2. The method as claimed in claim 1, wherein the visual attention network is formed by stacking a plurality of residual attention modules, each residual attention module comprising two branches: a trunk branch and a mask branch;

multiplying the feature graph output by the trunk branch with the attention mask output by the mask branch by corresponding pixel points, distributing the weight of the attention mask to the feature graph of the trunk branch, adding the result obtained by multiplying with the feature graph output by the trunk branch by the corresponding pixel points, and finally outputting an attention distribution graph.

3. The intelligent detection method for the portrait of the outdoor unit of the air conditioner based on the visual attention and the multi-scale convolutional neural network as claimed in claim 1, wherein in the step (2), the sample image preprocessed in the step (1) is input into the visual attention network to generate an attention distribution map, specifically:

H(x)＝(1+M(x))*T(x) (Ⅰ)

in formula (I), M (x) has a value range of [0,1], and when M (x) is approximate to 0, H (x) is approximate to a characteristic diagram T (x).

4. The intelligent detection method for the portrait of the outdoor unit of the air conditioner based on the visual attention and the multi-scale convolutional neural network as claimed in any one of claims 1 to 3, wherein the multi-scale network comprises three branch models with different convolutional layer numbers, the feature abstractions with different levels are extracted, the scale is adjusted by using the convolutional layer numbers, and in the three branch models, the different layers with the same scale feature map are connected through residual errors; residual connection among different layers helps the characteristics in the multi-scale network to perform identity mapping in the forward process, when the output of a shallow network is optimal, the layers behind a deep network can realize the role of identity mapping, and helps to conduct gradients in the reverse process, so that a deeper model can be successfully trained, and the performance of the network is improved; and then, combining features through full connection, fusing feature graphs with different resolution ratios into a dimensional vector in parallel, realizing feature fusion of different levels, and finally obtaining output through a softmax classifier model.

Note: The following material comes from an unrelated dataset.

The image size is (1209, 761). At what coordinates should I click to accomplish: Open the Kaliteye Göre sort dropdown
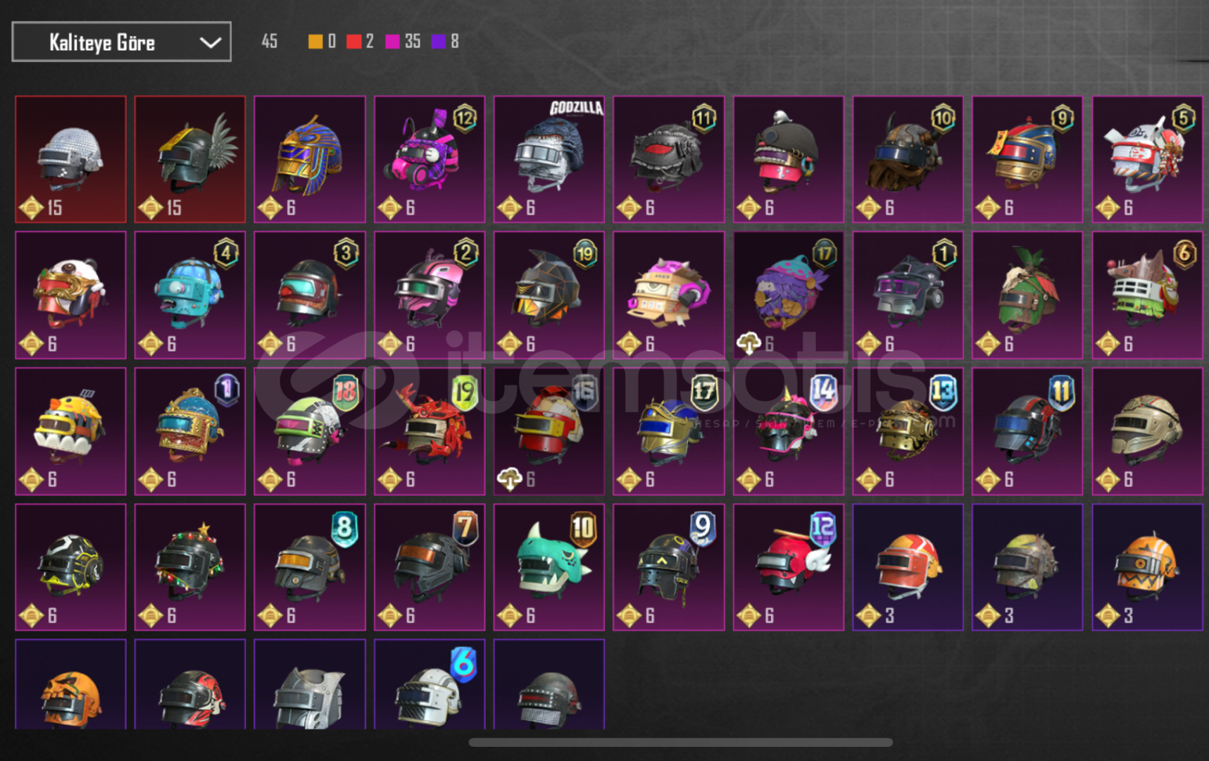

5. The intelligent detection method for portrait of outdoor unit of air conditioner based on visual attention and multi-scale convolutional neural network of claim 4, wherein the three branch models comprise a first branch model, a second branch model and a third branch model,

6. The method as claimed in claim 5, wherein identity mapping is introduced between layers having the same size and feature mapping number in the multi-scale network, and the 1 st convolutional layer of the first branch model and the 1 st convolutional layer of the second branch model, the 4 th convolutional layer of the first branch model and the 2 nd convolutional layer of the second branch model, and the 1 st convolutional layer of the second branch model and the convolutional layer of the third branch model are respectively connected by residual errors.

7. The intelligent detection method for the portrait of the outdoor unit of the air conditioner based on the visual attention and the multi-scale convolutional neural network as claimed in claim 6, wherein feature graphs with different resolution sizes are fused into a one-dimensional vector in parallel by fully connecting and combining features output by three branch models, so that feature fusion of different levels is realized.